* THE PROBLEM *
Output the stretch of entries from the line that contains "Clear the AWS_ROLE type selection" through the line that contains "(1222, 155)", keeping each line exactly as it stands. Include both of those lines, but leave the pictures out of your answer.
[Start of EXERCISE MATERIAL]
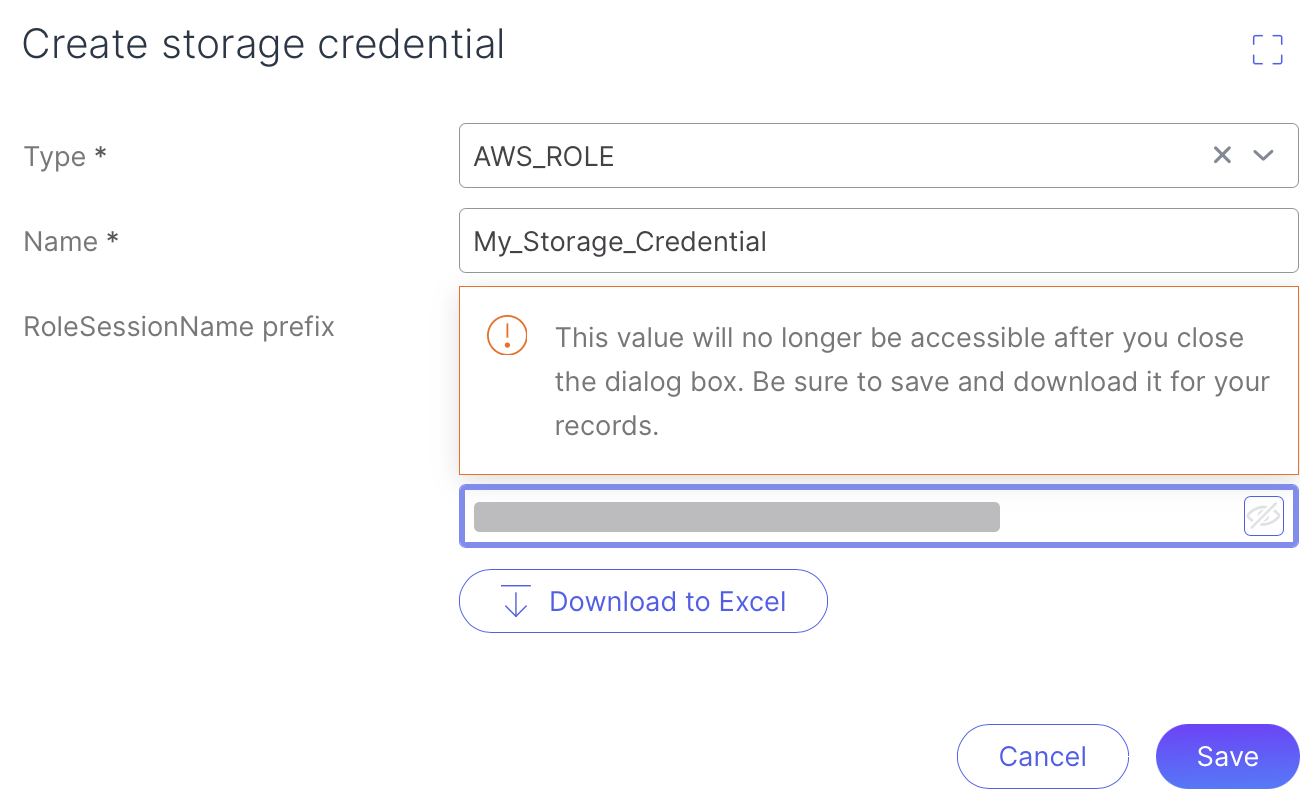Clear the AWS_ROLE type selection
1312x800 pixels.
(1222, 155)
[End of EXERCISE MATERIAL]
[Start of EXERCISE MATERIAL]
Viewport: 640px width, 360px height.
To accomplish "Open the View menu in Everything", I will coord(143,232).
[End of EXERCISE MATERIAL]
* RESPONSE *
Clear the AWS_ROLE type selection
1312x800 pixels.
(1222, 155)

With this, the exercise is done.